GEMINI (May 21-June 20): According to anthropologist Robin Dunbar, it's impossible for any of us to have more than 150 friends. The human brain literally can't process the intimate information required to sustain more than that. But if there were super-freaks who could crack that limit, it would be members of the Gemini tribe, especially during the coming weeks. You now have an uncanny ability to cultivate bubbly connections, be extra close to your buddies, and drum up new alliances.

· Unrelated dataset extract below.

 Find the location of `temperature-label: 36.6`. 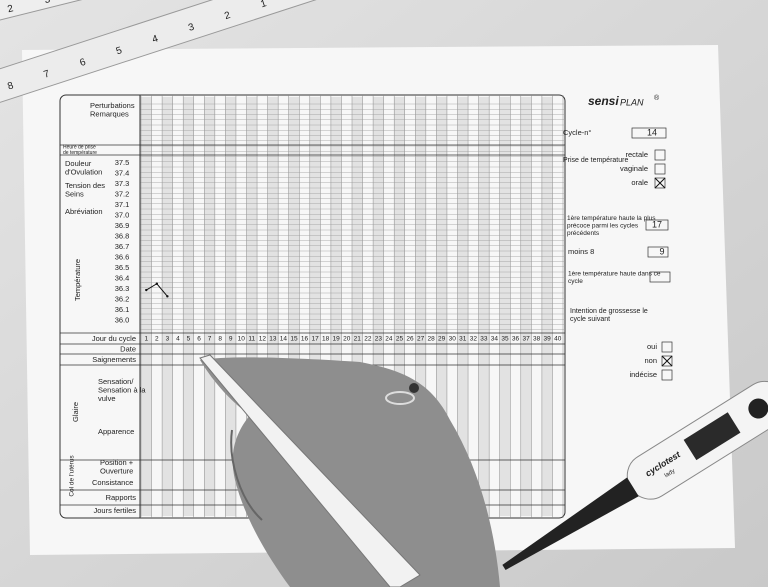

CANCER (June 21-July 22): Let's say I was the director of a grade school play that included outdoor scenes, and you were a student trying out for a part. My inclination would be to offer you the role of the big oak tree, which would be on stage for much of the show but have no spoken lines to deliver. Would you accept my invitation with enthusiasm, and play the part with panache? I realize that on the surface, it may not seem like your performance would be of central importance. But as director I'd hope to be able to draw out of you a vibrant commitment to being steady and rooted. I'd rely on you to provide the strong, reassuring background that would encourage the actors in the foreground to express themselves freely.